Biblical Risk Management, Part 2
For which of you, desiring to build a tower, does not first sit down and count the cost, whether he has enough to complete it?
Luke 14:28 ESV
In Part I of this series, we discussed the biblical standard for risk management in ministry defined in Jesus own words to his disciples. Jesus was well aware that he was sending out his disciples as sheep into a world of wolves. He commanded them to be “shrewd as snakes and innocent as doves” (Matt 10:16). But what does that look like in today’s modern ministry business? I believe four (4) pillars must form the foundation of any strong ministry risk management program:
· Prayer
· Premiums (Insurance)
· Written Policies, and
· Written Procedures
Let’s briefly look at each and how they operate both independently and collectively.
Prayer – If your ministry is not actively praying over every aspect of its business, then you are missing out of the greatest power available to you for both protection and growth. Unfortunately, some in the ministry believe that things like accounting and board governance do not have a spiritual component. That is absolutely false! When I say, “the devil is in the details,” that is exactly where Satan loves to exert his chaos. He works in the shadows exploiting things like lack of computer security, failure to correctly document transactions, shoddy accounting practices. These often result because management takes the attitude that “we are just a ministry.” Paul tells us our enemy is not flesh and blood but the schemes of the devil (Eph 6:11-12). While the IRS, the EEOC, or a state agency may be the one to penalize or even shut down your ministry for noncompliance, do not doubt that the devil was working to take your ministry out of play from the beginning. As such, you should arm your ministry - all of your ministry - daily with the full armor of God (Eph 6:11). That begins with asking the Holy Spirit for his power and protection over every aspect of your business.
Premiums – The second-best line of protection is correct insurance coverage. Nonprofit ministry covers so many different and unique areas of risk, that it is important for your agent and your insurance carrier to have specific expertise with ministries and nonprofits. Many carriers – in fact, the majority – do not. They do not understand issues like open invitation childcare, volunteer liability, fundraising risk, open-facility safety and security and religious expression issues that go on at your church every Sunday! Many standard business policies exclude those activities. It is very important to work with your agent and carrier to avoid “gaps” in your coverage. Yes, there is a cost involved, but it is the cost of doing ministry in today’s world. And, it is well worth the cost both to the leaders and to the donors whose money you steward.
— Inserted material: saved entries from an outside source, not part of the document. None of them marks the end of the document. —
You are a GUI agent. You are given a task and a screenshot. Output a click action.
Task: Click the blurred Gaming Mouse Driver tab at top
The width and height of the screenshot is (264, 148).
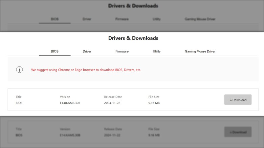click(200, 19)
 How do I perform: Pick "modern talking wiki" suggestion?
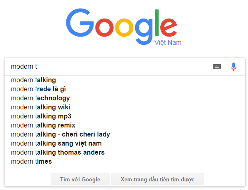[x=40, y=107]
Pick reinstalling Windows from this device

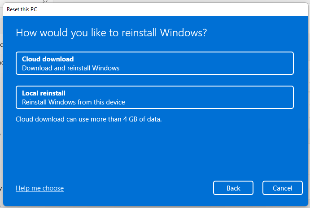click(154, 97)
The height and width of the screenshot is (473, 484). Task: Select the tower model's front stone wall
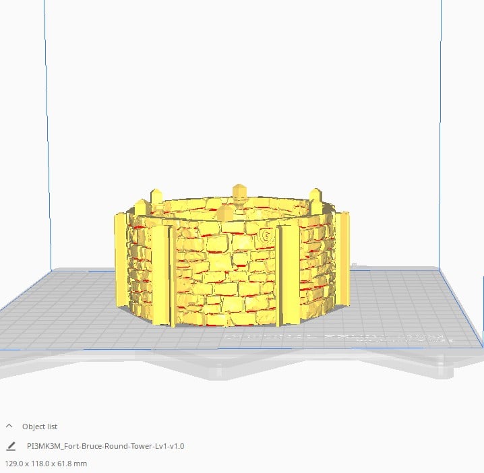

Written Policies – A well-written company policy will become Exhibit 1 in any legal action involving your ministry. It will show the agency or court that your ministry understood the nature and magnitude of the risks involved and took active steps to develop a reasonable response. If you don’t have a written policy (especially the ones that every nonprofit and ministry should have), then your ministry will, at best, appear ignorant. At worst, your ministry will appear like it simply does not care. Either is just bad stewardship of your God-given responsibilities and donor funds. If you don’t know the policies you need or why you need them, please consult legal counsel. They will help analyze what is needed, educate you as to why it is needed, and draft specific policies for your organization. Note: Be wary of internet form policies. The laws affecting your business often vary from state-to-state. It is important for your policies to address your specific ministry business.
Written Procedures – A policy that is not implemented is just words on a page. You must have a plan in place to ensure your employees know the policy, understand the “why” behind the policies and then follow express procedures to make sure the policy is carried out consistently. In risk management, these procedures are often called “controls.” The IRS and other agencies understand that ministry businesses are human and sometimes a mistake and violation of policy and procedure may happen. But in cases where good policies and procedures are in place, agencies will simply admonish the business for the mistake. On the other hand, if no policy or procedures for compliance existed and the exact same noncompliance had occurred, stiff fines would be levied, and even tax-exemption status revoked.
This information is provided as a general guide to highlight critical business issues facing your ministry. It should not be construed as professional legal, tax, or human resources advice or service. Every situation should be evaluated independently, and professional advice sought from a lawyer or tax professional.